[THE EXERCISE]
Please convert the records below into a numbered list, one line per item with blank lines left out, starting at the line that contains "Viewport: 437px width, 863px height." and running through the last line of the records, both ends included.

[ROWS]
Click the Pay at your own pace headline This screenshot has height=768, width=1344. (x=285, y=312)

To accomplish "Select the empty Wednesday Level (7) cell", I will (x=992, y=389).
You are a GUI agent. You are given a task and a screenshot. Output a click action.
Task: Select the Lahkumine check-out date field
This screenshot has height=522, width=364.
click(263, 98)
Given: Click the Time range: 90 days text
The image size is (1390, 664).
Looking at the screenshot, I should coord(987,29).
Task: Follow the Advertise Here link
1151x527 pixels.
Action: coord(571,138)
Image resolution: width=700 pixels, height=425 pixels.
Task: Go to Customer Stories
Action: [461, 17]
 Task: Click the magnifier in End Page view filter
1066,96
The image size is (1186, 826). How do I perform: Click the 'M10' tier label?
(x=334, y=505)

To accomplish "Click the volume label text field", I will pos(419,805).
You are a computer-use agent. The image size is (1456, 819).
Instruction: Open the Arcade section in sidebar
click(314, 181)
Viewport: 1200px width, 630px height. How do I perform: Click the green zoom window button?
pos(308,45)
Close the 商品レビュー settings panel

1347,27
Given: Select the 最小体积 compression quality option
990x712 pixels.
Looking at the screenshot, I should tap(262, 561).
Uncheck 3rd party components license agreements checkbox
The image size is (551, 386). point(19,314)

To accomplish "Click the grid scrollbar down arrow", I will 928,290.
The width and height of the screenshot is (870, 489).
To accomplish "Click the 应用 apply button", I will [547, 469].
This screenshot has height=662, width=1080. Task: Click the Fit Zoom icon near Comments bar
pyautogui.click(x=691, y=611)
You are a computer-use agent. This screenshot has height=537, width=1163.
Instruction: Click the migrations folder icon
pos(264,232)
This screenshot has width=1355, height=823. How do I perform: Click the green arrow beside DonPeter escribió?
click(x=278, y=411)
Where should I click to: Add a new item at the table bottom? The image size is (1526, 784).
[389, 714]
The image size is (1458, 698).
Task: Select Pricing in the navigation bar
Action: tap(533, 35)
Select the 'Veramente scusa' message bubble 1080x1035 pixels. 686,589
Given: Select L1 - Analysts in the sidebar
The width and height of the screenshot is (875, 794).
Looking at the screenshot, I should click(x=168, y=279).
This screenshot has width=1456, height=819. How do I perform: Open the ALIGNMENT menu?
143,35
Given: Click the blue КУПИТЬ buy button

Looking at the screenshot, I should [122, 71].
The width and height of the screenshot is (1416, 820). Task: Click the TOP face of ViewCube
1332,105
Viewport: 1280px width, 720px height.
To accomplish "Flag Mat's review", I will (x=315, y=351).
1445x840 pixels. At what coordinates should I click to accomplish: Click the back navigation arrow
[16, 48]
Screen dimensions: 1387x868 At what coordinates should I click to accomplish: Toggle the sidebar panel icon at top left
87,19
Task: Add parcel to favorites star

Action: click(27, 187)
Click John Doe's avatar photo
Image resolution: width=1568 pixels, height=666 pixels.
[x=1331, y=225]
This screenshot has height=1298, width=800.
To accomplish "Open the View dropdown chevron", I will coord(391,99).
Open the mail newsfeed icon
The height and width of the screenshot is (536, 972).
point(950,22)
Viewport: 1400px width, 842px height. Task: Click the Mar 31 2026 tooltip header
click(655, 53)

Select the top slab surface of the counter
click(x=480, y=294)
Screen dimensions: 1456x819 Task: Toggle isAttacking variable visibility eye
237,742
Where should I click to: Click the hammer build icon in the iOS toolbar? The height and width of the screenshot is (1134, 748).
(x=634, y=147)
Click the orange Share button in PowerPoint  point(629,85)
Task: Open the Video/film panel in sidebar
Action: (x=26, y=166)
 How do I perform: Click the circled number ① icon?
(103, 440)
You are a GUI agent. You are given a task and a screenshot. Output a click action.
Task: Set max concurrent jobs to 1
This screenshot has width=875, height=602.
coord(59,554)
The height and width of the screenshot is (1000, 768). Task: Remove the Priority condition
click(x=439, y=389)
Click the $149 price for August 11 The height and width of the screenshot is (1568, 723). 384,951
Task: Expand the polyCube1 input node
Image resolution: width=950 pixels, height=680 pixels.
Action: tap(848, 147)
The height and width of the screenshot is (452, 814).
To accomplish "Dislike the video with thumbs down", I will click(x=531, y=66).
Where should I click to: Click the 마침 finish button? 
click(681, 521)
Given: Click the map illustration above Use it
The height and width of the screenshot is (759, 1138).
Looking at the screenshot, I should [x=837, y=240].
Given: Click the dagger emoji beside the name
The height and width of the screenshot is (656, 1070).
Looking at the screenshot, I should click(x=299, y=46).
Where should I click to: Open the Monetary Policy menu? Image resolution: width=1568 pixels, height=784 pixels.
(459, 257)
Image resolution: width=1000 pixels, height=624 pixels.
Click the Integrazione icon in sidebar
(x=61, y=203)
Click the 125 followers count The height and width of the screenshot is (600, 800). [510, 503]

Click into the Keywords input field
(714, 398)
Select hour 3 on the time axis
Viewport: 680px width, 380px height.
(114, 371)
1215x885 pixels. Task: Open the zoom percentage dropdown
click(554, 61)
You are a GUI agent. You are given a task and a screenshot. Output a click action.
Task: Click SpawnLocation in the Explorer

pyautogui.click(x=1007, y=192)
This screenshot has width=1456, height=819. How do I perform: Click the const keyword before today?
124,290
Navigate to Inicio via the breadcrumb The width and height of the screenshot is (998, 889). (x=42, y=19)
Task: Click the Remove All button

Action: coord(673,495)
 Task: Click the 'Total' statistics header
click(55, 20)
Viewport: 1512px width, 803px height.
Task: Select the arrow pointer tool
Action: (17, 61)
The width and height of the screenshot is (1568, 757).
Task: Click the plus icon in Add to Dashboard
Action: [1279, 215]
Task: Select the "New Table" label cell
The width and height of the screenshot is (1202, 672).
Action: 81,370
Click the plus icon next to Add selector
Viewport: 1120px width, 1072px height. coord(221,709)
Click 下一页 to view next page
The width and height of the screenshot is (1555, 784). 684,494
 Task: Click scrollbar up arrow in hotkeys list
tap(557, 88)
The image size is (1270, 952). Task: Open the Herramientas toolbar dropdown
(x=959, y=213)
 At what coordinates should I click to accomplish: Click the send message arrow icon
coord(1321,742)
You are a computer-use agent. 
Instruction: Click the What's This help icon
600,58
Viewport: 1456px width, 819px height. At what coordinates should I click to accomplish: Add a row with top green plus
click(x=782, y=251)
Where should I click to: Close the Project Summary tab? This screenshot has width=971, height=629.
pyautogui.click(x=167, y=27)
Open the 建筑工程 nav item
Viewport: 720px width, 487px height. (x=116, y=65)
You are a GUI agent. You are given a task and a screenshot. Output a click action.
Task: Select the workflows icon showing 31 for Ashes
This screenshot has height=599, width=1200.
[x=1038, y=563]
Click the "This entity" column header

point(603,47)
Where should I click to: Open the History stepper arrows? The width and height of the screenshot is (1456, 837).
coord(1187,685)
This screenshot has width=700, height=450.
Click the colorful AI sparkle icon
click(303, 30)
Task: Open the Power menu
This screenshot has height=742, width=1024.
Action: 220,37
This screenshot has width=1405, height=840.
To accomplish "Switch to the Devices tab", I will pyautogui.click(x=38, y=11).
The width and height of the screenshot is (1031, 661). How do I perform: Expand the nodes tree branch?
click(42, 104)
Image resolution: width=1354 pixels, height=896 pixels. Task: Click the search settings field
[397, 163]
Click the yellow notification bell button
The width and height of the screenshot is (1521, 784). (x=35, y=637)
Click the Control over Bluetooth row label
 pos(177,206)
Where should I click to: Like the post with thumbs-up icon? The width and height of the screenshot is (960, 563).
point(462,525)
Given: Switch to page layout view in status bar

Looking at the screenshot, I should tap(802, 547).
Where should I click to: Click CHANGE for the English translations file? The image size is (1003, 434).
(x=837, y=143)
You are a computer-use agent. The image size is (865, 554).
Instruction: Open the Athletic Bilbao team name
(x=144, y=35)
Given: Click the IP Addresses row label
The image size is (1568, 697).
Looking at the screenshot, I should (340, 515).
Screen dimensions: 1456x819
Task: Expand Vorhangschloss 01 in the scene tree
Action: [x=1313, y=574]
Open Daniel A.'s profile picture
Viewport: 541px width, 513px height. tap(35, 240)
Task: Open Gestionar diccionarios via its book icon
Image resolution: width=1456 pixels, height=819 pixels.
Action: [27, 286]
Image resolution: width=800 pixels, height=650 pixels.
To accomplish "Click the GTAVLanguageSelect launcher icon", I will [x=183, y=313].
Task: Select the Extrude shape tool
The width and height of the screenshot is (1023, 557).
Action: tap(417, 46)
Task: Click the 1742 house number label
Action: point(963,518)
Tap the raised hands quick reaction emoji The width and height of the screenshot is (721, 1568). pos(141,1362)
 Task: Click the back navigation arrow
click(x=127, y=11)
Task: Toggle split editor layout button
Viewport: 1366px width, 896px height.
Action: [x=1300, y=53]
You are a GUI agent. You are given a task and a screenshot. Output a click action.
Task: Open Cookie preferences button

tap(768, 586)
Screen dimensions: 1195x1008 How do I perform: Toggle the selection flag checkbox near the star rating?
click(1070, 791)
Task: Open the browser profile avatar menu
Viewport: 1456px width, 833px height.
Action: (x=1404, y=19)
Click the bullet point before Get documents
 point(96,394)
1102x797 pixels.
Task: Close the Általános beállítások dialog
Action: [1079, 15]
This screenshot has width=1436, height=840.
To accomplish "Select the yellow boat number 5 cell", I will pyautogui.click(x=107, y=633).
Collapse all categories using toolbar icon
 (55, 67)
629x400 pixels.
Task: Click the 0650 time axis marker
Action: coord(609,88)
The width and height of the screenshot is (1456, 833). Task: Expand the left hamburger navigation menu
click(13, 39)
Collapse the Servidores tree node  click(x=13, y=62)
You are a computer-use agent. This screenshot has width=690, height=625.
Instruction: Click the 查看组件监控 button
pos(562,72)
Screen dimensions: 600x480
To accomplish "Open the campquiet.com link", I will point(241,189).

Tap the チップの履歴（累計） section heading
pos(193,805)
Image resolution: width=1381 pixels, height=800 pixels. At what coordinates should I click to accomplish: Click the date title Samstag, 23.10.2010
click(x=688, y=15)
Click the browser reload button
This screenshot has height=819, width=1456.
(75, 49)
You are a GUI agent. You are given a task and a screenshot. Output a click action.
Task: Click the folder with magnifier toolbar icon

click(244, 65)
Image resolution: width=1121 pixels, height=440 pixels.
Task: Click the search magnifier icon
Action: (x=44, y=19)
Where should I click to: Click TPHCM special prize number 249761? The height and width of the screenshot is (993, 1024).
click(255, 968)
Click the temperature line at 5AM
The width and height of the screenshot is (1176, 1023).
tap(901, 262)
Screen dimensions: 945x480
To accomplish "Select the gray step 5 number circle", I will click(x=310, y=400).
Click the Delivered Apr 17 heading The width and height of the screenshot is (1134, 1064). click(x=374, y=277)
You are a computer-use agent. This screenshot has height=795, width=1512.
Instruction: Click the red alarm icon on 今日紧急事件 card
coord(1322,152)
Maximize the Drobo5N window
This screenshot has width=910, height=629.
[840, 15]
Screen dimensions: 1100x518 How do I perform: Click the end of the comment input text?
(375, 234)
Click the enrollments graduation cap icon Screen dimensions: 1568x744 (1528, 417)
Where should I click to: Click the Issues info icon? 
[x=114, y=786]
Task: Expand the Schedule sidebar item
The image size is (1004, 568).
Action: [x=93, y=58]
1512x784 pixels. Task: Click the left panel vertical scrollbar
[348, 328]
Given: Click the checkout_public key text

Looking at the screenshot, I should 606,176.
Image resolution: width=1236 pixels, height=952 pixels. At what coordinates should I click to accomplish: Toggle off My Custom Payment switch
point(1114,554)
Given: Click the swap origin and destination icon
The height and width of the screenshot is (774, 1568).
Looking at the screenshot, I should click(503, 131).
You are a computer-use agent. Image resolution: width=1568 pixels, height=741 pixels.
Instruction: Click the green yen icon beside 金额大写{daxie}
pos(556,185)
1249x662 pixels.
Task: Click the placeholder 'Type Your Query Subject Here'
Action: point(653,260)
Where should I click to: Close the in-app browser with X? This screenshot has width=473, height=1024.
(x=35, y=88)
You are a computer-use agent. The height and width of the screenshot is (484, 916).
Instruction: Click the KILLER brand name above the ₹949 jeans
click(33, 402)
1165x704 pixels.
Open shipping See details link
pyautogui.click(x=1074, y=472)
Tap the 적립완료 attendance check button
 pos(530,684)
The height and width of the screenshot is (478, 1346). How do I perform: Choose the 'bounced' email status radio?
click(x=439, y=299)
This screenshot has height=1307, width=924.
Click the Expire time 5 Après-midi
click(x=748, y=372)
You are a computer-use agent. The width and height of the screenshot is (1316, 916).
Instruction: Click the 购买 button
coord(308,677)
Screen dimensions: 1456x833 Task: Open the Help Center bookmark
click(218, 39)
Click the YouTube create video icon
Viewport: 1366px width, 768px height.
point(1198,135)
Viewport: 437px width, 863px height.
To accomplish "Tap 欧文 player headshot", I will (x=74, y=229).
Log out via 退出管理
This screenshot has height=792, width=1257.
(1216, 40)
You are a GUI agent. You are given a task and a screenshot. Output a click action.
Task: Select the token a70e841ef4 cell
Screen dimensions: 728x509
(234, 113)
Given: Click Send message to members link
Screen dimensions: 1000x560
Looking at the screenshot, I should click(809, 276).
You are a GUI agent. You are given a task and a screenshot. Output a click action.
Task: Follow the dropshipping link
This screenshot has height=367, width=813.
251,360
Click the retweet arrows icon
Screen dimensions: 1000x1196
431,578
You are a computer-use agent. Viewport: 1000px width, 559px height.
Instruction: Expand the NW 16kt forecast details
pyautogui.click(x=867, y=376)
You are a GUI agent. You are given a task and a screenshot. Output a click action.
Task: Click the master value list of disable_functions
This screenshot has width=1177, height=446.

[SOLVED PROBLEM]
1. Viewport: 437px width, 863px height.
2. To accomplish "Tap 欧文 player headshot", I will (x=74, y=229).
3. Log out via 退出管理
4. This screenshot has height=792, width=1257.
5. (1216, 40)
6. You are a GUI agent. You are given a task and a screenshot. Output a click action.
7. Task: Select the token a70e841ef4 cell
8. Screen dimensions: 728x509
9. (234, 113)
10. Given: Click Send message to members link
11. Screen dimensions: 1000x560
12. Looking at the screenshot, I should click(809, 276).
13. You are a GUI agent. You are given a task and a screenshot. Output a click action.
14. Task: Follow the dropshipping link
15. This screenshot has height=367, width=813.
16. 251,360
17. Click the retweet arrows icon
18. Screen dimensions: 1000x1196
19. 431,578
20. You are a computer-use agent. Viewport: 1000px width, 559px height.
21. Instruction: Expand the NW 16kt forecast details
22. pyautogui.click(x=867, y=376)
23. You are a GUI agent. You are given a task and a screenshot. Output a click action.
24. Task: Click the master value list of disable_functions
25. This screenshot has width=1177, height=446.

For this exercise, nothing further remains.